Fri Aug 29 01:30:24 PDT 2025

John Levine via Internet-history <internet-history at elists.isoc.org> wrote:
> FWIW, the list archives are here and the Internet Archive drops by to save a copy every month or so.They go back to 2001.
> https://elists.isoc.org/pipermail/internet-history/

The Internet Archive crawls and saves the list archives bimonthly, only
because I have an Archive-It.org account (a service run by the Archive)
and ask them to.  See:

  https://archive-it.org/collections/15071

The saved web pages go into the Wayback Machine's permanent collection
as well as into my own little collection hosted at the Archive.  The
full text from the saved pages can also be searched in a search box at
the above URL (e.g. "flag day" produces hits on 9 sites, including 406
messages from this list).

If you know of other web sites that should be in such an archive of
Internet and Unix history, please suggest them to me.  I ask for
one-time or annual crawls of historical (unchanging) sites, and annual
or more frequent crawls of ones that get regular updates.

	John

PS: The Internet Archive's regular web crawls focus more on breadth than
depth, so they would otherwise miss crawling down to thousands of
messages from this list.  Also, a lot of web sites contain unintentional
(or sometimes intentional) "crawler traps" that require manual
configuration to avoid the crawler going down a rathole of
www.foo.bar/symlink/symlink/symlink/symlink/foo.html forever.
Archive-It provides ways to manually avoid such traps once your crawl
has run down them once.

PPS:
> Related museums have been contacted and are not available to support us.

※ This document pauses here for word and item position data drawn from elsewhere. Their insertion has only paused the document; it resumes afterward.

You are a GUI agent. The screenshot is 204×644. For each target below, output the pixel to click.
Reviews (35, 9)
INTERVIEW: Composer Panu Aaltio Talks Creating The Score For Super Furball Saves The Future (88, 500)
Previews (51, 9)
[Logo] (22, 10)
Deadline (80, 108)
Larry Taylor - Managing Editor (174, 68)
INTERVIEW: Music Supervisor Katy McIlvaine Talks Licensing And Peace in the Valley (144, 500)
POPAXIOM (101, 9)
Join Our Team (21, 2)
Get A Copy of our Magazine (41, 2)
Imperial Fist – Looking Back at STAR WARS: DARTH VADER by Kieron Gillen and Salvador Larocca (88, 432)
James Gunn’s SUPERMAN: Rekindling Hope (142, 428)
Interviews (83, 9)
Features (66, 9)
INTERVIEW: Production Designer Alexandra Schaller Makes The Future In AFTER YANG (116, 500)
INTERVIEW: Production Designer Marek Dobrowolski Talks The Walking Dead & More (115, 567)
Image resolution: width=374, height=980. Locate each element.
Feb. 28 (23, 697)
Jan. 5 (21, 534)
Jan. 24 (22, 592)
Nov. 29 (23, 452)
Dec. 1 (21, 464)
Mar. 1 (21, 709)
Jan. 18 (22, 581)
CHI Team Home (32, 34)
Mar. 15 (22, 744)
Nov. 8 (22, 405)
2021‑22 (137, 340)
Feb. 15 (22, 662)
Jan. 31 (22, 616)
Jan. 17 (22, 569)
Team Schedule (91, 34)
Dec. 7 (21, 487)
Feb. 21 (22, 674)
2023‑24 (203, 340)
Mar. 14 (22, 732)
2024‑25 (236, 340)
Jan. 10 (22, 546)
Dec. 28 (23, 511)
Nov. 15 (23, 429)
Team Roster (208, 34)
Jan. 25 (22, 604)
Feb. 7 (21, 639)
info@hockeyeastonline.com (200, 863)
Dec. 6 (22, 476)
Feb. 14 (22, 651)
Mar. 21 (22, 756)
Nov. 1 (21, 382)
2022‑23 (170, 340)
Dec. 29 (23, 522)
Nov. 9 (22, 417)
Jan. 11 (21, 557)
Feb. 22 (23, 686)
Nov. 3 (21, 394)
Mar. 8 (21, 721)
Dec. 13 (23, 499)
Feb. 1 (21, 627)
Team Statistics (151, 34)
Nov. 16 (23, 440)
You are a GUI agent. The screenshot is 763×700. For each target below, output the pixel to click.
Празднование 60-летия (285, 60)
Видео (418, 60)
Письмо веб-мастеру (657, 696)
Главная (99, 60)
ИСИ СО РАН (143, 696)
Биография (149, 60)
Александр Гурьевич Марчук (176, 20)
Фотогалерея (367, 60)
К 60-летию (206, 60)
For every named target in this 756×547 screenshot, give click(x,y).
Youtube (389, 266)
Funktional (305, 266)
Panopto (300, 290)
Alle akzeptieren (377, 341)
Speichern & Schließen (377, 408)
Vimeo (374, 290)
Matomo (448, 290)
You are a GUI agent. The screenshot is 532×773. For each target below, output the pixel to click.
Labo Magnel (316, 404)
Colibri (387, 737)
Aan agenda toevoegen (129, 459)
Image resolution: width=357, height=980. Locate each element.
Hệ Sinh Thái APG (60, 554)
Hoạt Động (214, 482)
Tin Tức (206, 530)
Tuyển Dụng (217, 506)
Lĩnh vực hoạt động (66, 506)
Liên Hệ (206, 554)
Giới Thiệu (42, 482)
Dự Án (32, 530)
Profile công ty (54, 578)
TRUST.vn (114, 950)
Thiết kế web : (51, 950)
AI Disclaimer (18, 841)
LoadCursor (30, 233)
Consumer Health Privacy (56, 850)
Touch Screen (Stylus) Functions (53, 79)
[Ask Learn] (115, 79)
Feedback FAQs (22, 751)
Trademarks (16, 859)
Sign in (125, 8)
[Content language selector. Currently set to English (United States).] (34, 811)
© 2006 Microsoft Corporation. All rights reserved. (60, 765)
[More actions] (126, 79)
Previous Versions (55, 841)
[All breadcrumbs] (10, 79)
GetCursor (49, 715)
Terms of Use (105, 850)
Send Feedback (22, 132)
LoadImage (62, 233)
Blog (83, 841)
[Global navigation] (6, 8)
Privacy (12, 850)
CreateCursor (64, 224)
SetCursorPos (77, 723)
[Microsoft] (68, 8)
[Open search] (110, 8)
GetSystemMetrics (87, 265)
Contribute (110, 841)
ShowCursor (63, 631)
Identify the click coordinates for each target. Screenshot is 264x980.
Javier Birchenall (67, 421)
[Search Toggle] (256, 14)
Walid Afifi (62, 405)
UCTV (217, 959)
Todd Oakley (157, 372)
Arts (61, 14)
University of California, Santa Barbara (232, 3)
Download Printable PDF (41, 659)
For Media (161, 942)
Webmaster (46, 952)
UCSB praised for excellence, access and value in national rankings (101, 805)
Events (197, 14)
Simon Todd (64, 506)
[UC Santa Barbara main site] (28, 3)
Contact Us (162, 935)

I bet I know somebody smart enough at the Computer History Museum to at
least subscribe a logfile to the existing list, which would accumulate
new messages on a CHM server.  And a simple wget command, run once,
would pull in the already-archived logfiles saved by Date to get all the
past postings to the list.  At current storage prices, this would cost
them a small rounding error.  Yes, it would break someday for a random
reason, but at least it would get all the discussions up to that point,
archived in a third place where neither an ISOC nor an IA failure could
touch them.